Philip Larkin’s two novels and four collections of poetry – to say nothing of his jazz reviewing and huge non-fiction output – were all written during time off from full-time work, work which often took him through from seven o’clock in the morning until nine o’clock at night. Nevertheless, Britain’s poets have had twenty-five years since his death to surpass him as the greatest post-War poet, and none of them have gotten close. Everyone knows that Larkin was a librarian, and many know that he was librarian at the University of Hull. But what is less often understood is that he was an outstanding, pioneering, inspirational librarian at a time when that profession was growing fast and moving into new fields of activity. His festschifts aren’t just for poetry: his colleagues in academic librarianship celebrated his achievements in his day job with an essay collection too. Kingsley Amis recalled:

“I was once sitting behind a newspaper in the (University of) Swansea common room while two engineers, i.e. lecturers in engineering, therefore by common consent philistines, chatted together. One was telling the other about a recent visit to Hull. I pricked up my ears. The chap was full of praise for everything he had seen, ‘especially the library. This fellow Larkin there [neither of the two, clearly, had any idea of what else Philip did] has transformed the place. Oh, a real live wire, myn.‘ When I told Philip this he showed, not the gratification I had unthinkingly expected, but the look of a man whose guilty secret has been revealed.”

Larkin also pioneered the archiving of living writers’ papers in the UK and chaired countless committees for bodies representing writers, librarianship and other areas of academic life. As a boss at the University Library at Hull, he inspired huge loyalty through his eagerness and encouragement to staff wanting to develop their careers.

And still there was the real work: the novels and poems, written in pencil in notebooks on trays in a series of bedsits and small flats, evening after dedicated evening, through declined invitations, lost opportunities (“all you never had of goods and sex” ‘Money’ from High Windows, 1974) and the determination that the work was more important than the life.
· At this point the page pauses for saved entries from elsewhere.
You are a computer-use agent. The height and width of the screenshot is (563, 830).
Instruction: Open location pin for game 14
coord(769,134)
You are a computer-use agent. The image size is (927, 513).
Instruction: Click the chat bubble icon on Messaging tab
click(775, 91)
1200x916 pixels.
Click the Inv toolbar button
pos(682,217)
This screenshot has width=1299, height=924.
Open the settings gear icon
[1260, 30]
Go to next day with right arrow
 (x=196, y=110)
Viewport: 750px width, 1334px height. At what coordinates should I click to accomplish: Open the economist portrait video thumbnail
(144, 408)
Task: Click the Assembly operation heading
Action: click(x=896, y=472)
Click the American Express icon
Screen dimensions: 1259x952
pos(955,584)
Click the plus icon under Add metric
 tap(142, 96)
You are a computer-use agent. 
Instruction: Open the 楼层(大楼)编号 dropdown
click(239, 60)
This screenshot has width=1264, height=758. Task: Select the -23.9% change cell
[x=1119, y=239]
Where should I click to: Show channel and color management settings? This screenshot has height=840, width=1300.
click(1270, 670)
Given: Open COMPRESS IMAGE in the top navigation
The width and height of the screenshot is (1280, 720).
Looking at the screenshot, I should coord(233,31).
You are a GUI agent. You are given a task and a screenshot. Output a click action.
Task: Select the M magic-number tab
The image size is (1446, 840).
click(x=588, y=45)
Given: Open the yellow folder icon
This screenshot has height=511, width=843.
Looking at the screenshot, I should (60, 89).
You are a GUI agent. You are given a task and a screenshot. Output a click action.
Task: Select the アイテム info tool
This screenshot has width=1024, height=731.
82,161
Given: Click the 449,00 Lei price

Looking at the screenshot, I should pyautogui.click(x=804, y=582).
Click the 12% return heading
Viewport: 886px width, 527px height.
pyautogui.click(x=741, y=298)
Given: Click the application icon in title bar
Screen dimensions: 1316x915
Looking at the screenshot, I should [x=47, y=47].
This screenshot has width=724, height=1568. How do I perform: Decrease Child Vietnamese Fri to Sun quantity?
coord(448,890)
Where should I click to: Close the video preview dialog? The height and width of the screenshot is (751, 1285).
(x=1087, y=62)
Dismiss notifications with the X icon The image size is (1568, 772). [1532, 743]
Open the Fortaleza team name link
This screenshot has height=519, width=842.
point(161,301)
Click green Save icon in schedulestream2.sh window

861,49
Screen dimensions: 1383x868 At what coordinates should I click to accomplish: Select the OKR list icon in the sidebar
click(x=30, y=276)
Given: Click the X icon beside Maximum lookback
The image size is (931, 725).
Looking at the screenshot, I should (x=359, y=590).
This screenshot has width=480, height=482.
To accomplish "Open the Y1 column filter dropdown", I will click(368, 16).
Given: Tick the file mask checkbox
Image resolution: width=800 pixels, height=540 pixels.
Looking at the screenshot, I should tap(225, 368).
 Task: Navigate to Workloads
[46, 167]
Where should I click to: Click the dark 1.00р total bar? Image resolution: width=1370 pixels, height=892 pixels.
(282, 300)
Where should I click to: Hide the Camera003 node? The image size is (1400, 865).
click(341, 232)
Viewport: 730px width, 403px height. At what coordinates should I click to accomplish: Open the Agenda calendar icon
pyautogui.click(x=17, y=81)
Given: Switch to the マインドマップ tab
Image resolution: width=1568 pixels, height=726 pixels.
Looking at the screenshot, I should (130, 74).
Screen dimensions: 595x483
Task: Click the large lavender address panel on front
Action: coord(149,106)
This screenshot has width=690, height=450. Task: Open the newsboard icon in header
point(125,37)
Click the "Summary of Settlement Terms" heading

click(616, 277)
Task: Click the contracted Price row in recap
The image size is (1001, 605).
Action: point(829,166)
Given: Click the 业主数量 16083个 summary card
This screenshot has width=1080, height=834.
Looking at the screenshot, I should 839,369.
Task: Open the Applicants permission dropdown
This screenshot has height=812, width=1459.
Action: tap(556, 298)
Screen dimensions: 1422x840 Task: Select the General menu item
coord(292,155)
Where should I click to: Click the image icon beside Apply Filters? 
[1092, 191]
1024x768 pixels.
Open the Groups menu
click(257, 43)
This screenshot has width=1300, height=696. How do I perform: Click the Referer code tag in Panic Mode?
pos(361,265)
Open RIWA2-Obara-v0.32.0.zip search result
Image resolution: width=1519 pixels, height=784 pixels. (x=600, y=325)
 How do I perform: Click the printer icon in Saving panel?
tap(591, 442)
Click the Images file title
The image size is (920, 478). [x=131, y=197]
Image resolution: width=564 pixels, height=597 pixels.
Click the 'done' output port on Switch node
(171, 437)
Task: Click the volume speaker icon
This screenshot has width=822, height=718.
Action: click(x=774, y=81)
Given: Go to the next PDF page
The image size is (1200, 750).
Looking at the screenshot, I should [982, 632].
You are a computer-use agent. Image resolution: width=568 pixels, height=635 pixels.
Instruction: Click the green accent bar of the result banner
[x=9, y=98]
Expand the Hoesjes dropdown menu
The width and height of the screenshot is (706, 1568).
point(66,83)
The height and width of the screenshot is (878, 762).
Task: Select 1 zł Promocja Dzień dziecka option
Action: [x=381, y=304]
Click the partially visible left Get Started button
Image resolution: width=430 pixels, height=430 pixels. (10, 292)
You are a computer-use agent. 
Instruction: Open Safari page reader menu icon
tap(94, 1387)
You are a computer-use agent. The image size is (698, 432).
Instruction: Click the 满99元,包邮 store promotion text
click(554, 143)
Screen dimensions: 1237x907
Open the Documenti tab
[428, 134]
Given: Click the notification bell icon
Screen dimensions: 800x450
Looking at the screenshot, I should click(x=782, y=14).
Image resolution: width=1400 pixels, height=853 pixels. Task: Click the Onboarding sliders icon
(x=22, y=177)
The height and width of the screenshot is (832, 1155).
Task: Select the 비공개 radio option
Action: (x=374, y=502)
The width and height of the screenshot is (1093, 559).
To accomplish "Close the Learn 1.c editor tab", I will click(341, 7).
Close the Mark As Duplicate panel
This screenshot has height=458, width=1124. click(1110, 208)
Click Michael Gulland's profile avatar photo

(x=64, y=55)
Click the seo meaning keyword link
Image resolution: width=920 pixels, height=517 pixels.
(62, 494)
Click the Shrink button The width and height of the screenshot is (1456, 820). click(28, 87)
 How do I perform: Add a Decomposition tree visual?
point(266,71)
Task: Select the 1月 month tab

Jake Balakowsky has this page microfilmed.

Sir Edward Elgar

The composer of "Pomp and Circumstance" taught himself music and worked in a shop until his forties

It’s not widely appreciated, but Sir Edward Elgar was humbly born, and largely self-taught. His father, who played the organ at his church, ran a music shop near Worcester Cathedral, and tuned pianos for a living; his mother came from a family of agricultural labourers. In later life, Elgar remembered, ‘my first music was learnt in the Cathedral … from books borrowed from the music library, when I was eight, nine or ten. They were barbarously printed in eight different clefs, all of which I learnt before I was twelve.’ Having taught himself to play the violin, with some assistance from a musician, Frederick Spray, Elgar left school at 15 and became a clerk in a solicitor’s office. Failing there, he retreated to his father’s music shop, and from the scores and tutorial books therein embarked upon his self-education in classical music.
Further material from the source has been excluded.